TASK OBJECTIVE: Please reproduce the records below verbatim, beginning at the line containing "You are a computer-use agent. This" and continuing through the line containing "Viewport: 372px width, 209px".

DATA FOR THIS TASK:
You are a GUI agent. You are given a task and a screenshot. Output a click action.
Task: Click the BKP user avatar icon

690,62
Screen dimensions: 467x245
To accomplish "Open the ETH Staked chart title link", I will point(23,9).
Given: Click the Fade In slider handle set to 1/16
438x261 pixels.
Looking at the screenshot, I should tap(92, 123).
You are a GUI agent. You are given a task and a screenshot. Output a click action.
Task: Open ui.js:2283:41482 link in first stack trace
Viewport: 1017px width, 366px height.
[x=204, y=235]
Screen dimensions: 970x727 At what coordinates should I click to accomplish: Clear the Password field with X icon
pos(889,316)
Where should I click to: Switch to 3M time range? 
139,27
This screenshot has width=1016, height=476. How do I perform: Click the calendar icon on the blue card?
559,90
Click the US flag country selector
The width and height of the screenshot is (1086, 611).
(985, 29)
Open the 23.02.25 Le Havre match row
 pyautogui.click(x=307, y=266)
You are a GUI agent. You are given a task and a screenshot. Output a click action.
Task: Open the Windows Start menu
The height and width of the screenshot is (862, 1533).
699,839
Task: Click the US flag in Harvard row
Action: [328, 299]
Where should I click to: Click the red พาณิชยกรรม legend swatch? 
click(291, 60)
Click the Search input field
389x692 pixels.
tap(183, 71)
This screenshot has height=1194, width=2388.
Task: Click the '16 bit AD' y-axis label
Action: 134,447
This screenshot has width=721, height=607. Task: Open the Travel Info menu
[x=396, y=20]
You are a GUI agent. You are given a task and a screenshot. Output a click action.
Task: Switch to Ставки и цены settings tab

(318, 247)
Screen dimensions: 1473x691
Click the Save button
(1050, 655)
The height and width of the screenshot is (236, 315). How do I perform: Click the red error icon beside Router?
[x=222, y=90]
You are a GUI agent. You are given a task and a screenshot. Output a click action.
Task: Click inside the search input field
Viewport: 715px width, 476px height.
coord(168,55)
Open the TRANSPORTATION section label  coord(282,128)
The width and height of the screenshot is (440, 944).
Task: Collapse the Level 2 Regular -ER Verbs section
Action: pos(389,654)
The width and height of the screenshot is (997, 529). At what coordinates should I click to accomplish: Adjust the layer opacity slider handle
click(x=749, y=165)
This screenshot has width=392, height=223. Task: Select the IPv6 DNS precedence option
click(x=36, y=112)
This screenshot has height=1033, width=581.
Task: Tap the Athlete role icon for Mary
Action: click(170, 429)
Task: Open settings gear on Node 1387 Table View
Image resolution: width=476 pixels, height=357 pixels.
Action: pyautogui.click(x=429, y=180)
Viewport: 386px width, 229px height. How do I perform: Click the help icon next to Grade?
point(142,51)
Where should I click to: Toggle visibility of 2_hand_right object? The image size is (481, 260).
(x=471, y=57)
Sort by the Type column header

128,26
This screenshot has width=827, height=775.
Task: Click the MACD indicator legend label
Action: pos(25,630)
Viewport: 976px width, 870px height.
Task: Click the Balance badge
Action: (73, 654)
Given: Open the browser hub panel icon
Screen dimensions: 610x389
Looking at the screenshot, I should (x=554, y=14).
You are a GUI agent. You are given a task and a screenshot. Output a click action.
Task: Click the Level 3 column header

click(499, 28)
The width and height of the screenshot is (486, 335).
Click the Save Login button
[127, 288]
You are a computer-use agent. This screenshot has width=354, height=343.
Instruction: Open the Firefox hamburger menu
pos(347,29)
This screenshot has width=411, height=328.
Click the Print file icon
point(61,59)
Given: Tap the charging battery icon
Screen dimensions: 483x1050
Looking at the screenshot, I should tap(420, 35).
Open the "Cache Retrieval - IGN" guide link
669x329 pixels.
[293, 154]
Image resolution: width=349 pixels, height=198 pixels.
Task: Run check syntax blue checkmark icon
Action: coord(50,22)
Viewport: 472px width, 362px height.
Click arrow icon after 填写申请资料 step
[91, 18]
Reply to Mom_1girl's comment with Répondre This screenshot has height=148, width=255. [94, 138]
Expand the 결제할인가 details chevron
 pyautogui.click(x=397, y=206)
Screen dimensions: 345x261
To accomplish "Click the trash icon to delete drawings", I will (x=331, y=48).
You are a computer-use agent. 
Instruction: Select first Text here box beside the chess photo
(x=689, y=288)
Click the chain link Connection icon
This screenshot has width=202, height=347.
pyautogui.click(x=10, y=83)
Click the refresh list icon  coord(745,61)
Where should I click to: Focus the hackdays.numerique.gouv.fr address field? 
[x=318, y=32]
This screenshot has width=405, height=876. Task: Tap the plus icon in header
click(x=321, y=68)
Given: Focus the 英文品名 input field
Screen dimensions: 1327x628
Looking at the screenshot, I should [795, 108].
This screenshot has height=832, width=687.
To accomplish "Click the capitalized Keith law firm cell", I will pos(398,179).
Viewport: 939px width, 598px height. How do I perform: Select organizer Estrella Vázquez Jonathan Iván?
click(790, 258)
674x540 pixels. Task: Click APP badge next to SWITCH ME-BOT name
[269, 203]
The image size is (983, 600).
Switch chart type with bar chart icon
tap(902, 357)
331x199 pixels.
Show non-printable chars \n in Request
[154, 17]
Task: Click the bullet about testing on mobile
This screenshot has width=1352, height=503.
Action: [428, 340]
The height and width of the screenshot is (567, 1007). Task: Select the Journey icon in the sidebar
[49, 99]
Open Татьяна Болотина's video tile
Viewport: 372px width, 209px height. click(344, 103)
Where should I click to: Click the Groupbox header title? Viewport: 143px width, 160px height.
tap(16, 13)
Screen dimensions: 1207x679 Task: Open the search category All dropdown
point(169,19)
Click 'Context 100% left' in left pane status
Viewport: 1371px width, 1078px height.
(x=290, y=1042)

WORKED ANSWER:
You are a computer-use agent. This screenshot has width=354, height=343.
Instruction: Open the Firefox hamburger menu
pos(347,29)
This screenshot has width=411, height=328.
Click the Print file icon
point(61,59)
Given: Tap the charging battery icon
Screen dimensions: 483x1050
Looking at the screenshot, I should tap(420, 35).
Open the "Cache Retrieval - IGN" guide link
669x329 pixels.
[293, 154]
Image resolution: width=349 pixels, height=198 pixels.
Task: Run check syntax blue checkmark icon
Action: coord(50,22)
Viewport: 472px width, 362px height.
Click arrow icon after 填写申请资料 step
[91, 18]
Reply to Mom_1girl's comment with Répondre This screenshot has height=148, width=255. [94, 138]
Expand the 결제할인가 details chevron
 pyautogui.click(x=397, y=206)
Screen dimensions: 345x261
To accomplish "Click the trash icon to delete drawings", I will (x=331, y=48).
You are a computer-use agent. 
Instruction: Select first Text here box beside the chess photo
(x=689, y=288)
Click the chain link Connection icon
This screenshot has width=202, height=347.
pyautogui.click(x=10, y=83)
Click the refresh list icon  coord(745,61)
Where should I click to: Focus the hackdays.numerique.gouv.fr address field? 
[x=318, y=32]
This screenshot has width=405, height=876. Task: Tap the plus icon in header
click(x=321, y=68)
Given: Focus the 英文品名 input field
Screen dimensions: 1327x628
Looking at the screenshot, I should [795, 108].
This screenshot has height=832, width=687.
To accomplish "Click the capitalized Keith law firm cell", I will pos(398,179).
Viewport: 939px width, 598px height. How do I perform: Select organizer Estrella Vázquez Jonathan Iván?
click(790, 258)
674x540 pixels. Task: Click APP badge next to SWITCH ME-BOT name
[269, 203]
The image size is (983, 600).
Switch chart type with bar chart icon
tap(902, 357)
331x199 pixels.
Show non-printable chars \n in Request
[154, 17]
Task: Click the bullet about testing on mobile
This screenshot has width=1352, height=503.
Action: [428, 340]
The height and width of the screenshot is (567, 1007). Task: Select the Journey icon in the sidebar
[49, 99]
Open Татьяна Болотина's video tile
Viewport: 372px width, 209px height. click(344, 103)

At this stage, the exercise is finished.